→ **TASK GOAL**: Up to and including the line that contains "The image size is (1255, 668).", reproduce every line exactly, beginning with the first line below.
══ EXCERPTED RECORDS ══
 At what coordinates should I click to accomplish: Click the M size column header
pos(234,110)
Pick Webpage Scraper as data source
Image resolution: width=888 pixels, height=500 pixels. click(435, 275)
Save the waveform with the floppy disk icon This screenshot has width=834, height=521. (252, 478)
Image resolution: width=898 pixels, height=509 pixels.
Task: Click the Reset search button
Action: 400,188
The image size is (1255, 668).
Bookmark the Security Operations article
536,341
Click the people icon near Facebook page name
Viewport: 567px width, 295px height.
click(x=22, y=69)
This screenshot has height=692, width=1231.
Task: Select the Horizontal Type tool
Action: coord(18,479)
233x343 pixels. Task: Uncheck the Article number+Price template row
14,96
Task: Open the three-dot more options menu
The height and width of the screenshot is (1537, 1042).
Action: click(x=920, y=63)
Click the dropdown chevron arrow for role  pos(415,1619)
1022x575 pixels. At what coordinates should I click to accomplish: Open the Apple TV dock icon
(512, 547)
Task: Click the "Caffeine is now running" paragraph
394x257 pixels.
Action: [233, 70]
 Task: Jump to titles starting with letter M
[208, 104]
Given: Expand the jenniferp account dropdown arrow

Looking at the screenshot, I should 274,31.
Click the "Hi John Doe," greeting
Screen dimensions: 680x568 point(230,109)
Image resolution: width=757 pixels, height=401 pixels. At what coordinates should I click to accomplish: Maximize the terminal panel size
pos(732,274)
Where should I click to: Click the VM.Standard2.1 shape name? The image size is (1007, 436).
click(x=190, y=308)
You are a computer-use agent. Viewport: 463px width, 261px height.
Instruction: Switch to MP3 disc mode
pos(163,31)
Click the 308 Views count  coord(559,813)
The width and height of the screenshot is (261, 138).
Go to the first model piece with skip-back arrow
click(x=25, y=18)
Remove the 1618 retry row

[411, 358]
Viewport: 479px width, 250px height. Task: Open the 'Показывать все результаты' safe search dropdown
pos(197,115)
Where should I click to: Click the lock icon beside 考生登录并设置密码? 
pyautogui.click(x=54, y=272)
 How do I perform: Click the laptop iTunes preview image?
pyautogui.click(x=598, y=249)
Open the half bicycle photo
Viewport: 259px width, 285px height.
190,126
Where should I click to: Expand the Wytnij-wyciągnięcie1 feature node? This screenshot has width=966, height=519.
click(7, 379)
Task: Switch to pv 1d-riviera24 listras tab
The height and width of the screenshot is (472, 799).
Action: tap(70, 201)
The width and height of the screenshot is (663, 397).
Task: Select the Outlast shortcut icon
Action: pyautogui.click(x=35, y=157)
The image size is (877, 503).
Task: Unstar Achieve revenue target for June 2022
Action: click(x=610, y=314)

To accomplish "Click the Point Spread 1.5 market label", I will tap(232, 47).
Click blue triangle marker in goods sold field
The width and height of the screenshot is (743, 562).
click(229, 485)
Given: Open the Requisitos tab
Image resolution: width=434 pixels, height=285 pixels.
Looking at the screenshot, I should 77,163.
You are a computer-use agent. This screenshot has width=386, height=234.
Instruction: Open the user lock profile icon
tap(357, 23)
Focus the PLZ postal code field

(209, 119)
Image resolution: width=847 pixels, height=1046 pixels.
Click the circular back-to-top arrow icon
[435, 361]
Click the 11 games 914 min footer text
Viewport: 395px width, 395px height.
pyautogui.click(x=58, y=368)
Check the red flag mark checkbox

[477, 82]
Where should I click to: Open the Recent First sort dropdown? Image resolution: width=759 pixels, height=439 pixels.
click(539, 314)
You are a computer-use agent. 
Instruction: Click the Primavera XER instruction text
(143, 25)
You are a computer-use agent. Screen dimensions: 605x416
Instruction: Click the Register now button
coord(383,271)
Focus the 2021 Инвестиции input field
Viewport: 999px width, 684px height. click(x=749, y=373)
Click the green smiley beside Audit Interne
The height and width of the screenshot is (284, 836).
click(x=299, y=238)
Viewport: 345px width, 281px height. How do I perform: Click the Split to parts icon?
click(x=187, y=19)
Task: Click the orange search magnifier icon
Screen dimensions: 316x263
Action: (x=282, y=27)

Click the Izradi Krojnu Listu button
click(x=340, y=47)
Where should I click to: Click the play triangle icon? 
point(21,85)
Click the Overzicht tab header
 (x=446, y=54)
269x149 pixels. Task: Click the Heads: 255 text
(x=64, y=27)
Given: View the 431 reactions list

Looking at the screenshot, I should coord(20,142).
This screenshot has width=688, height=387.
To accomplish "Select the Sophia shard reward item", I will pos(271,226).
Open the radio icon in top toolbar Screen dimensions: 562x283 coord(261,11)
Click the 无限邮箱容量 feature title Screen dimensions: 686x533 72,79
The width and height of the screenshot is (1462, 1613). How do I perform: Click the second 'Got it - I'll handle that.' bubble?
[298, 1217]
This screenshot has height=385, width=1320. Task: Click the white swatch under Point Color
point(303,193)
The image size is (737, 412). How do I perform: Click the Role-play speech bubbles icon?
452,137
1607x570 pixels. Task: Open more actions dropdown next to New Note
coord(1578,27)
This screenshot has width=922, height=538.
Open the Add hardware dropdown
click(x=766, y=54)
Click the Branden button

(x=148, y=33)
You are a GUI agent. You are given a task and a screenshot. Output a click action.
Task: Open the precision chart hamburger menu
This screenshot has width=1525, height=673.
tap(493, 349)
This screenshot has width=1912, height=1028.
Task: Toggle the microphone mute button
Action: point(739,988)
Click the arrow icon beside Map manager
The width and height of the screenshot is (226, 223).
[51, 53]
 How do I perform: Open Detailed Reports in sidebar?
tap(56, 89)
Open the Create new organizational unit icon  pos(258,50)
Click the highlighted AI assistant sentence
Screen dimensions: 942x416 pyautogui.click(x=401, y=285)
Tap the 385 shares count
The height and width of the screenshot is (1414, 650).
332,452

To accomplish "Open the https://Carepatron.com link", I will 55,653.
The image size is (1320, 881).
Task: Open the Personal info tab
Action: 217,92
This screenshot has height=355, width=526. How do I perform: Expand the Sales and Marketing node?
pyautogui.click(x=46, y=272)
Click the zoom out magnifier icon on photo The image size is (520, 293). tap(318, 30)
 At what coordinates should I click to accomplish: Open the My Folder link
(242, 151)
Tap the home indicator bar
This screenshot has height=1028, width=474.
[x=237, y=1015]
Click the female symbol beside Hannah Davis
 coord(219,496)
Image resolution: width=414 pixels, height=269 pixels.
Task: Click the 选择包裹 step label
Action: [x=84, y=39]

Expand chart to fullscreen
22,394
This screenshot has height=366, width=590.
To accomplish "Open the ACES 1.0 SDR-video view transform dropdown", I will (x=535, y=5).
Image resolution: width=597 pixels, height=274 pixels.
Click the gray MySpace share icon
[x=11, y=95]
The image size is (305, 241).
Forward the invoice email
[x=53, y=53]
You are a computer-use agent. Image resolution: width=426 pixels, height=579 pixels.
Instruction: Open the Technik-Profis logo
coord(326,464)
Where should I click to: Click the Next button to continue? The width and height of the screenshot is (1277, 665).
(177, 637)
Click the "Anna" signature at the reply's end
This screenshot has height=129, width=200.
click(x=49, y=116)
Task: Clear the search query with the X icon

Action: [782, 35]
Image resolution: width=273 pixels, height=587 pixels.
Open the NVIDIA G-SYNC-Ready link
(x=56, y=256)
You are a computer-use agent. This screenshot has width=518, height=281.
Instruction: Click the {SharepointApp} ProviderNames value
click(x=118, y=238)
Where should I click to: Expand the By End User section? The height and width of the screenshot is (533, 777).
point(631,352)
═══
→ **ANSWER TO THE EXERCISE**:
 At what coordinates should I click to accomplish: Click the M size column header
pos(234,110)
Pick Webpage Scraper as data source
Image resolution: width=888 pixels, height=500 pixels. click(435, 275)
Save the waveform with the floppy disk icon This screenshot has width=834, height=521. (252, 478)
Image resolution: width=898 pixels, height=509 pixels.
Task: Click the Reset search button
Action: 400,188
The image size is (1255, 668).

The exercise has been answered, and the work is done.